When is a Film Work for Hire Agreement Used in Film Production & Why?
Throughout the production of any film there are bound to be many different agreements. Ones made between contractors, freelancers, and the employees. Which make up the cast and crew involved in getting the job done. The film work for hire agreement (WFH) is one such document that frequently comes up during the process of film production. Specifically it’s common between screenwriters and the production company. But may also be seen later in post-production between the production company and the post-production editing crew.
So why is the work for hire doctrine so important to the film industry? And what does it mean for the ownership rights in regards to copyright protections which follow the creative works?
What is a Film Work for Hire Agreement?
The film work for hire agreement represents a unique, contractual agreement that is frequently made between the film producer. Or, in the case of a feature film that has formed an LLC for the purpose of the production.
The work for hire agreement is entered between the LLC and the screenwriter, producer, director, or other cast and crew members involved in the production.
The purpose of the film work for hire agreement is to legally state that the work which is performed under the contract by the individual specified in the WFH agreement is not owned by the individual performing the work. But rather by the individual performing the work.
U.S. Copyright Law
Under a film work for hire agreement, U.S. Copyright Law states that the assertion of rights. Specifically those pertaining to copyright protections. They belong to the original copyright owner or creator of the work.
Thus, when multiple parties are involved in the production of a project.

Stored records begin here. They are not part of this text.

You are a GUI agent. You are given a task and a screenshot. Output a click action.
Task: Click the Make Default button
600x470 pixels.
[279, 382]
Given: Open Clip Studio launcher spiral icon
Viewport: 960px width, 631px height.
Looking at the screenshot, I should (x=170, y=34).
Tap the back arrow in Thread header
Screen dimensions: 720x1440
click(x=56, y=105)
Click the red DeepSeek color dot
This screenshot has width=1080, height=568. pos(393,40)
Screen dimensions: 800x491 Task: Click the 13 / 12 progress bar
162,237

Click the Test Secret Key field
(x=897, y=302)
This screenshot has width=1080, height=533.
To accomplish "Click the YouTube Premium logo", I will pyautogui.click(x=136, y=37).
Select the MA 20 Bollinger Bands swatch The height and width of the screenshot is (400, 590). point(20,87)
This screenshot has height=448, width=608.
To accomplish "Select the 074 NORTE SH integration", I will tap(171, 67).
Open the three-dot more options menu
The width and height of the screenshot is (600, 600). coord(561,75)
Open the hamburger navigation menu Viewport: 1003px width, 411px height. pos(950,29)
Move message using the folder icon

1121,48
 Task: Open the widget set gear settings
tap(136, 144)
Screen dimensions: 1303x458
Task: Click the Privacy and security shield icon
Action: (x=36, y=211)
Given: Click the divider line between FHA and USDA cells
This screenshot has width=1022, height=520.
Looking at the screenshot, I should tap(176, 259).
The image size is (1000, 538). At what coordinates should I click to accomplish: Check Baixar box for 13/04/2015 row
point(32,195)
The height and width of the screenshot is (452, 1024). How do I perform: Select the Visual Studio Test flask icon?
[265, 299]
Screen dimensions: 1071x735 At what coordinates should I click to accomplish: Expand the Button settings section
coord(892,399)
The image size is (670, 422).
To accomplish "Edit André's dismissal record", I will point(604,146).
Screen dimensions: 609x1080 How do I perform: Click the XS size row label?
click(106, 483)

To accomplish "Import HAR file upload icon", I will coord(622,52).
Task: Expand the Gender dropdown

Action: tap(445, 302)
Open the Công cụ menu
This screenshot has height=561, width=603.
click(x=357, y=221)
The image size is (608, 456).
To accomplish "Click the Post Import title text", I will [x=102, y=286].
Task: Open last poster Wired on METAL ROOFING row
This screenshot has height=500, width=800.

Such as when there are several parties that work on a film and create different aspects of it. Decisions must be made as to who owns the work.
When is the Film Work for Hire Agreement Used?
Work for hire is a doctrine which specifies legal principles that are applied under U.S. Copyright law. Whenever you do work for someone, as an employee, you’re performing the work under an implied work for hire agreement.
Meaning that you are performing the work that you were hired to do. But that when the work is complete you take no ownership of the finished product as the employer, who paid for the work, is the owner.
In the film industry, work for hire agreements are entered into between the film production company or the LLC that owns the film. And many of the workers that are hired or otherwise contracted to provide services in relation to the production.
For example, if you’re hired as an editor at a production company? The films that you work on and edit do not become your own property. But rather, under the film work for hire agreement, remain the property of the film company for which you are working for.
But, few filmmakers work as employees of companies. In fact, most of the people involved in the film industry work as contractors. Or are otherwise hired independently as freelancers to work on a project-by-project basis.
So how does the work for hire agreement work in situations in which there is not an “employee” relationship?
Work for Hire & The Independent Contractor or Freelancer
Understanding the work for hire agreement for independent contractors and freelancers is vital. Since most film workers are not technically “employed” but work as independent contractors.
The details that apply specifically to independent contractors that enter work for hire agreements are important.
If you’re a freelance worker, in order for the production company that hires you to retain ownership of the work that you create for them ALL of the following must apply:
- The work must be custom ordered or commissioned. This means that the production company must specifically order work from you. And that it must not be a standard, repeat style work order. But rather a custom order.
- There must be a written agreement. Signed by both you and the production company. Stating that it’s a work for hire. If there is no written agreement, or if only one party signs the agreement. It is NOT an enforceable work for hire.
- The work must fall into one of nine approved categories. For a list of categories see our full post about work for hire agreements.
Why is the Film Work for Hire Agreement Important
The film work for hire agreement is an important aspect of filmmaking contracts. That detail industry specifics as they apply to the copyright ownership of creative works.
Because creative works result in several different hands which actively engage in the production of a project. Such as a film. It’s important to have legal manners set forth to outline how ownership of a project transfers hands along the way.
Film producers must understand how work for hire agreements work. As well as the specifics that dictate the differences between being an employee and being a freelance worker.
Along with labor laws, treating a contracted worker as an employee. Or expecting that you will own the same rights to work that you order from a contractor. As you would if you had paid an employee for the work can get you into some trouble.
Employees work under implied work for hire agreements. Regardless of contract. Whereas contractors or independent freelancers are not under an implied work for hire agreement.
If you’re a producer that mistakenly believes that you’ve entered a work for hire agreement with a contractor. But you’ve not included the work for hire specification in your contract.
Or you do not meet the other specific requirements of the film work made for hire agreement that were previously listed above. Then you do not have a work made for hire agreement.
This means that the contractor technically still retains rights to the work they provide for you. And that they may stake a claim to the copyright of the work.
So, what’s so important about a film work for hire agreement? And why is it used throughout the film industry? The work for hire agreement represents a key area of contract law.
Which specifies that when an employee or contract worker under the work for hire agreement provide services. Including editing or other film production tasks.
The film itself and the product of their work is still owned by the production company that hired the individual under the work for hire agreement. It’s just that simple.